TASK 1 ::
Reproduce the passage of the chicken fried steak thread between "I just tried" and "Bread crumbs maybe?", inclusive.
TASK 2 ::
Answer these questions using the chicken fried steak thread below:
(a) How much baking powder does Juliev suggest adding to 2 cups of flour?
(b) What does beaulana2 dip the steak in between the flour and the crushed saltine crackers?
(c) What street address is given for Ricobene's?
TASK 3 ::
Summarize the chicken fried steak thread in two sentences.

EXCERPT PROVIDED ::
==*==

# Chicken fried steak batter question...



## sherifffruitfly (Oct 12, 2004)

Hi all,

I just tried this chicken fried steak recipe:

http://www.discusscooking.com/viewtopic.php?t=2850&highlight=chicken+fried+steak

It was excellent. Just one question though. The "batter", after cooking the steaks, wasn't what I was expecting. I was expecting something more like "kentucky fried chicken" batter, where what the recipe  produced was more like what you would get by cooking pork chops  (in a flour/salt/peper mix).

Don't get me wrong - I totally dug the recipie. I'm just curious about what you would need to get the other kind of batter's consistency. Bread crumbs maybe?

Thanks for any suggestions,

cdj


----------



## Juliev (Oct 18, 2004)

Try adding alittle baking powder to your flour mixture.  If you're using, let's say 2 cups of flour, then add 1/2 tsp.. and.. coat the steak with the flour mixture first, then the egg, then the flour mixture again... the baking powder will make it light and crispy.


----------



## aruzinsky (Oct 19, 2004)

I would use schnitzel coating.  If you Google "schnitzel recipe" you will get links like this http://www.recipezaar.com/recipe/getrecipe.zsp?id=11200.

BTW, there is a restaurant in Chicago, IL, USA, that serves the best chicken fried steak sandwiches.  Traditionally, they cover it with "red sauce," but I order it dry because I like the crust.  Generally speaking, I think that they have the best greasy food in the World.  By the time you get home with a takeout bag from Ricobene's, it is soaked with grease, but, mmmmmmmm so good!

The restaurant is:

Ricobene's
252 W. 26th St.
Chicago, IL


----------



## beaulana2 (Oct 20, 2004)

I dip mine in flour, then buttermilk, then crushed saltine crackers, It is very good.


----------



## donnaohooh (Oct 23, 2004)

I just do mine in flour, egg and then bread crumbs.  Donna


----------

==*==

SUPPLIED INFORMATION ::

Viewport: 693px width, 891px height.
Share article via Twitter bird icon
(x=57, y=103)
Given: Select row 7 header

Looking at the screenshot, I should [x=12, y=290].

==*==

EXERCISE OUTPUT 1 ::
I just tried this chicken fried steak recipe:

http://www.discusscooking.com/viewtopic.php?t=2850&highlight=chicken+fried+steak

It was excellent. Just one question though. The "batter", after cooking the steaks, wasn't what I was expecting. I was expecting something more like "kentucky fried chicken" batter, where what the recipe  produced was more like what you would get by cooking pork chops  (in a flour/salt/peper mix).

Don't get me wrong - I totally dug the recipie. I'm just curious about what you would need to get the other kind of batter's consistency. Bread crumbs maybe?

EXERCISE OUTPUT 2 ::
(a) 1/2 tsp.
(b) Buttermilk.
(c) 252 W. 26th St., Chicago, IL.

EXERCISE OUTPUT 3 ::
After trying a chicken fried steak recipe, the original poster found the coating closer to flour-dredged pork chops than to the Kentucky Fried Chicken-style batter expected, and asked how to get that consistency, wondering about bread crumbs. Replies suggested adding baking powder to the flour and dredging twice with egg in between, using a schnitzel coating, dipping in flour, buttermilk and crushed saltine crackers, or using flour, egg and bread crumbs.